Ce que c’est vraiment
La graisse de coprah a un point de fusion plus haut et une cristallisation plus franche que le beurre, elle fige net et ne colle pas aux doigts. Un chocolat seul, sans elle, donnera une masse qui blanchit et qui reste molle si la pièce est chaude. Les pétales de maïs doivent être nature et non sucrés, les versions déjà sucrées poussent l’ensemble à la limite du mangeable. Le rapport courant tourne autour d’un tiers de matière grasse pour deux tiers de chocolat, et il se corrige à l’œil selon le chocolat employé.
En cuisine
Faites tiédir le mélange chocolat et graisse au bain-marie, puis attendez qu’il ne soit plus chaud avant d’incorporer les pétales, un chocolat brûlant les ramollit instantanément.
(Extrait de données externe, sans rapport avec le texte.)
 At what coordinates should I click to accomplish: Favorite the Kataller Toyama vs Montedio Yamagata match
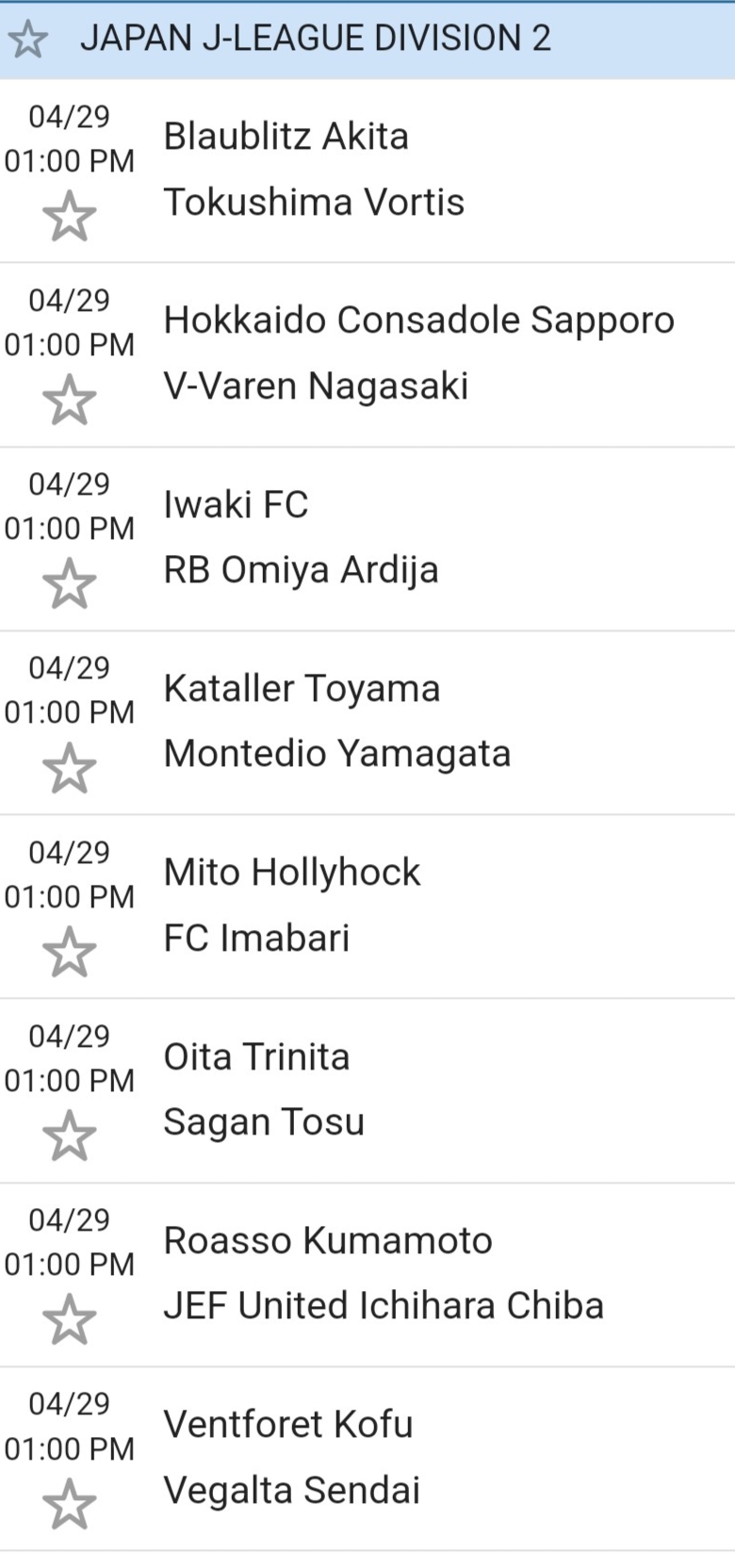70,768
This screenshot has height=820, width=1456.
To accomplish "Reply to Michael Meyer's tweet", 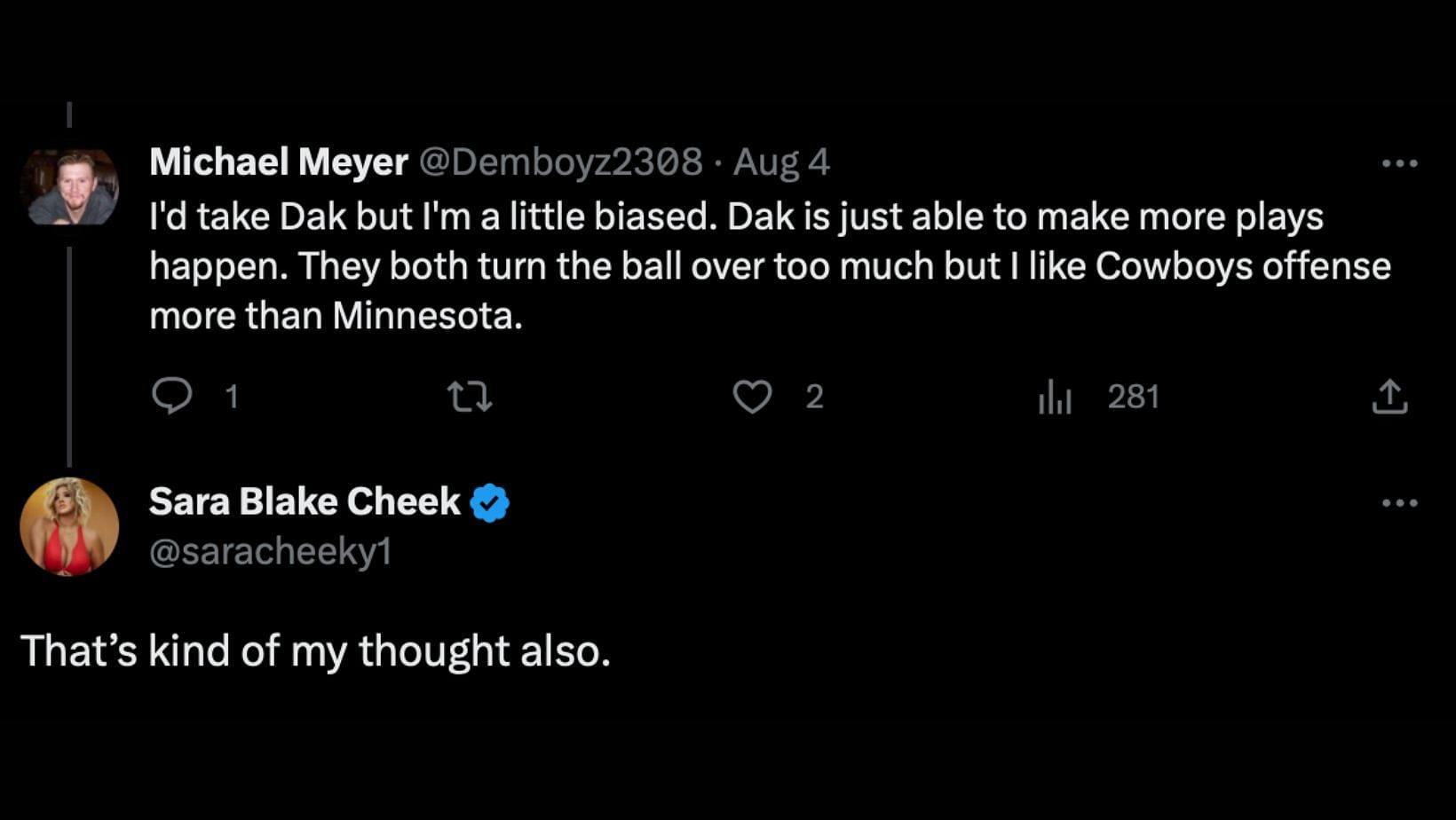I will pyautogui.click(x=171, y=396).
Mélangez avec une maryse en soulevant, jamais en tournant vite, chaque pétale cassé est un peu de croquant en moins. Formez les tas à la cuillère sans les tasser, l’irrégularité fait la texture et l’aspect. Laissez prendre au réfrigérateur et non au congélateur, le choc thermique fait blanchir le chocolat et la condensation le ternit à la sortie.
À table
Elles se servent froides, en petite quantité, avec un café. Le chocolat noir tient mieux que le chocolat au lait, qui pousse un ensemble déjà très sucré vers la confiserie pure.